Oleh: Muhbib Abdul Wahab
Ada yang sangat menarik dari setiap akhir ayat-ayat yang
berkaitan dengan puasa Ramadhan. Ayat 183-187 surah Albaqarah diakhiri dengan
fi'il Mudhari' (present dan future tense). Misalnya, ayat 183 yang diakhiri
dengan la'allakum tattaqun, lalu in kuntum ta'lamun (184), la'allakum tasykurun
(185), la'allahum yarsyudun (186), dan la'allahum yattaqun (187).
Menurut gramatika bahasa Arab, akhir ayat-ayat tersebut
mengandung arti bahwa puasa itu harus berwawasan masa kini dan mendatang.

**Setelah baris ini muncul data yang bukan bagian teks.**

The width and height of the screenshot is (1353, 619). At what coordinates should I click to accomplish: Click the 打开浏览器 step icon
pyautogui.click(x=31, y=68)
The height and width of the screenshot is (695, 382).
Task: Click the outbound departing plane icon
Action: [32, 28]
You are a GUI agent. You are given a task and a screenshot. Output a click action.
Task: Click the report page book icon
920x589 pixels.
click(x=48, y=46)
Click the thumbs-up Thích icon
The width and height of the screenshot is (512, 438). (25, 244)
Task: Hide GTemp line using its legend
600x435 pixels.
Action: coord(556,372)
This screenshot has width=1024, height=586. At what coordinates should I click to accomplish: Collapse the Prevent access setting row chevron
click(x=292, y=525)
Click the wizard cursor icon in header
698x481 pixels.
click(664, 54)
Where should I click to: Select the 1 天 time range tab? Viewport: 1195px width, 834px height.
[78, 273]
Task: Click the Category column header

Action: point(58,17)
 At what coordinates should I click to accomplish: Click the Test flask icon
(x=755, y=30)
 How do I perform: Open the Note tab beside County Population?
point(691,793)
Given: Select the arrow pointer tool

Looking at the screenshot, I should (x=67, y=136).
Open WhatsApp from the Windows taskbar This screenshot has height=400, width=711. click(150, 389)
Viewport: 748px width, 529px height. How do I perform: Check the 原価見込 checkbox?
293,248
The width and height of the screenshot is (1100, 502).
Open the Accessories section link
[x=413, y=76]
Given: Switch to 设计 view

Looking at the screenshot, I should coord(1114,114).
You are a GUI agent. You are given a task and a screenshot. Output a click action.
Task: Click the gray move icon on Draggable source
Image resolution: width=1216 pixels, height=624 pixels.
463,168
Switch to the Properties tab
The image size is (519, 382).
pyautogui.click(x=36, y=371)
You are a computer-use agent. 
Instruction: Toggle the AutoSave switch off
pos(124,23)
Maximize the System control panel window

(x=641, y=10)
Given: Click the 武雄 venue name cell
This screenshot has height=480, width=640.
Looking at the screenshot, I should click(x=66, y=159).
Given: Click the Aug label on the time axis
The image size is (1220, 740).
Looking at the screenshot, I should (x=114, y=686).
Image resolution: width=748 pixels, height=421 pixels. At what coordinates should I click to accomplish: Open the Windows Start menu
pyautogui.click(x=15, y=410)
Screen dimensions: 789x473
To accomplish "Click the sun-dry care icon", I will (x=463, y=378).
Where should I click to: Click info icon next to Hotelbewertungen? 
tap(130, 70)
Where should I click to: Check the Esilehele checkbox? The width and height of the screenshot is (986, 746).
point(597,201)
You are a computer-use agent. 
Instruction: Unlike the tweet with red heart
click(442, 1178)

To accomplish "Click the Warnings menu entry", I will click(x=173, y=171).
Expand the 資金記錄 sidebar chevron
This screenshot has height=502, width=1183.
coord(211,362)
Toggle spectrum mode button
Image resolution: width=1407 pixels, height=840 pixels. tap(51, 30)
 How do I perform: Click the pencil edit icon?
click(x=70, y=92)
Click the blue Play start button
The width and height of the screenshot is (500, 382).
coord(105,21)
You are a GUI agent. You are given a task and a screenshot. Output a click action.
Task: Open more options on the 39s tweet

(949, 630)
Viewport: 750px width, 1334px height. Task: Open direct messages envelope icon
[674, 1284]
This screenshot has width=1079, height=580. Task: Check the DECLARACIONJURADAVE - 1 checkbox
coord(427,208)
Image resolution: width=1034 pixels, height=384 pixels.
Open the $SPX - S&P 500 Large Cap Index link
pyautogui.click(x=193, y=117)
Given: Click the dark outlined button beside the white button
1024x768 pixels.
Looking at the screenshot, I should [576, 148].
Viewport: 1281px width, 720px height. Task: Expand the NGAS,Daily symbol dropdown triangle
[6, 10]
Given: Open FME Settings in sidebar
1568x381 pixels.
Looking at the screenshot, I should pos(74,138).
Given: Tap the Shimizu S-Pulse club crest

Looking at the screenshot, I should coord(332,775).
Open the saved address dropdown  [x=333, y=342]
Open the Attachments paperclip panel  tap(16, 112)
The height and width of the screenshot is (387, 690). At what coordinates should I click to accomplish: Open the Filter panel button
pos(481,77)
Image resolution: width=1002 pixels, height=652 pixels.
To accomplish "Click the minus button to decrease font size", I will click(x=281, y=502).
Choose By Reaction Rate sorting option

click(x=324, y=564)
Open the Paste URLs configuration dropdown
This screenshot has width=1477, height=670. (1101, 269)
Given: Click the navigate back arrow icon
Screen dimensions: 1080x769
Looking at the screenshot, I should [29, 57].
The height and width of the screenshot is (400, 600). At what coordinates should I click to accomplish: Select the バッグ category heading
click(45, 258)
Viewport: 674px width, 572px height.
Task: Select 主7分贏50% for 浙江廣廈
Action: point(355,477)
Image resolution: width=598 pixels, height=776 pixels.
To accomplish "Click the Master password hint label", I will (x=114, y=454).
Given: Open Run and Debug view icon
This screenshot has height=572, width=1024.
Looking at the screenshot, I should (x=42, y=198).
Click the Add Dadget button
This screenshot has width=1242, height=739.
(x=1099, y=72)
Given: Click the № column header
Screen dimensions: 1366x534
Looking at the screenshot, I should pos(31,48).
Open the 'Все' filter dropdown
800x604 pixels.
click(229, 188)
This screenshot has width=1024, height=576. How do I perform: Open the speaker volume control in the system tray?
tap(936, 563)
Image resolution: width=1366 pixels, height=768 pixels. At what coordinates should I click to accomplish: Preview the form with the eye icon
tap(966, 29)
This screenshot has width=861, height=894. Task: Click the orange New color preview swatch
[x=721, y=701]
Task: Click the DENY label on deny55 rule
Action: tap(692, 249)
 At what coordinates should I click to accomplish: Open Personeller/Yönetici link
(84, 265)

Ketakwaan itu mengawali, menyertai, mengakhiri, sekaligus menindaklanjuti
Ramadhan.
Kecuali ayat 184, ayat-ayat lainnya dirangkai dengan kata
la'alla yang menunjukkan arti harapan (tarajji). Artinya, Ramadhan harus
menjadi bulan penuh harapan menuju perubahan dan peningkatan ke arah yang lebih
baik dan bermakna.
Pertama, harapan menjadi orang bertakwa (la'allakum
tattaqun). Dalam menafsirkan ayat ini, sebagian ahli tafsir menyatakan bahwa
'mudah-mudahan kalian semua dapat menjaga diri dari segala bentuk kemaksiatan.'
Karena orang yang berpuasa itu mestinya antimaksiat. Makan dan minum saja tidak
mau (di siang hari), apalagi maksiat?
Kedua, harapan menjadi orang yang berilmu (in kuntum
ta'lamun). Ilmu harus menjadi dasar bagi kita dalam menggali makna dan rahasia
puasa. Sebaliknya, puasa hendaknya mengantarkan kita untuk selalu menggali dan
mengembangkan ilmu. Ilmu dan takwa menjadi 'identitas' Muslim.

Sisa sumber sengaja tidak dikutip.